Class II — Potential Health Hazard

Potential health hazard — use of or exposure to this product may cause temporary or medically reversible adverse health consequences.

ARJOHUNTLEIGH GETINGE GROUP Recalled by Arjohuntleigh Magog Due to Inability or difficulty in unbuckling/releasing the proning arm...

Name: ARJOHUNTLEIGH GETINGE GROUP, RotoProne Therapy System, Model Number 209800
Brand: Arjohuntleigh Magog

Date: December 19, 2018

Company: Arjohuntleigh Magog

Status: Terminated

Source: FDA (Device)

What You Should Do

Stop using this product immediately. Do not consume, use, or distribute it.

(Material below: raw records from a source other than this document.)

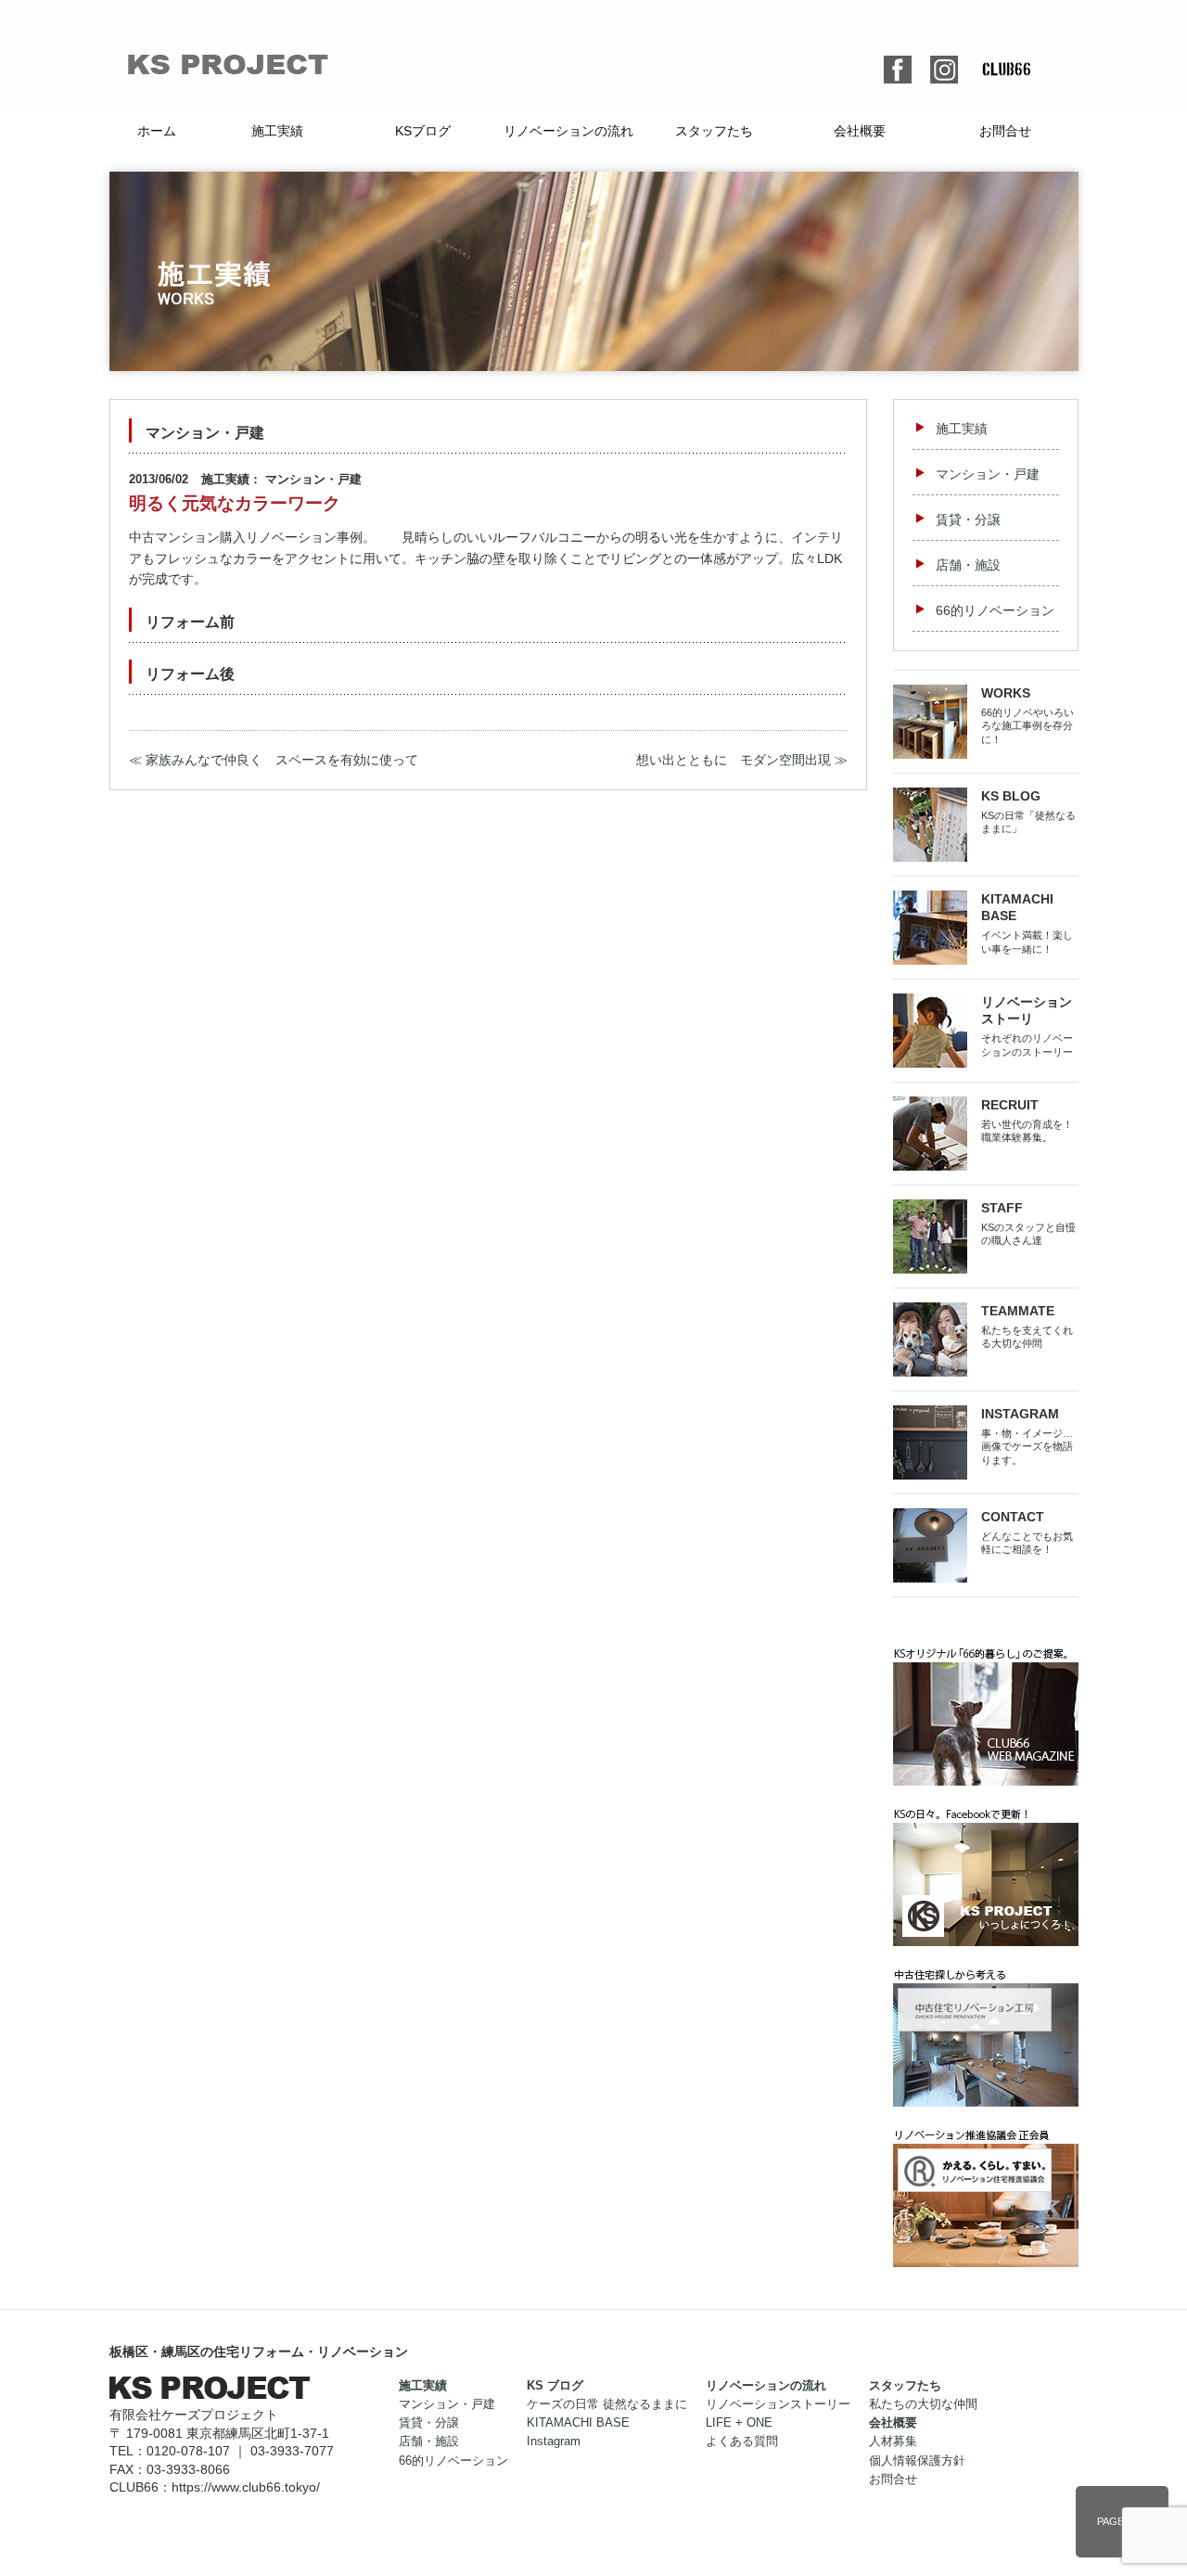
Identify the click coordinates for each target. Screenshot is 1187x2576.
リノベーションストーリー (778, 2404)
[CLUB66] (986, 1654)
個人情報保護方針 (917, 2460)
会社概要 (860, 130)
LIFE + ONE (739, 2422)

Return the product to the place of purchase for a full refund. If you have questions, contact Arjohuntleigh Magog directly.

Affected Products

ARJOHUNTLEIGH GETINGE GROUP, RotoProne Therapy System, Model Number 209800

Quantity: 231 units

Why Was This Recalled?

Inability or difficulty in unbuckling/releasing the proning arm buckle might delay patient access in an emergency situation such as cardiac arrest. This, in turn, could contribute to a life-threatening event.

Where Was This Sold?

US, Saudi Arabia, and Kuwait

About Arjohuntleigh Magog

Arjohuntleigh Magog has 3 total recalls tracked by RecallDetector.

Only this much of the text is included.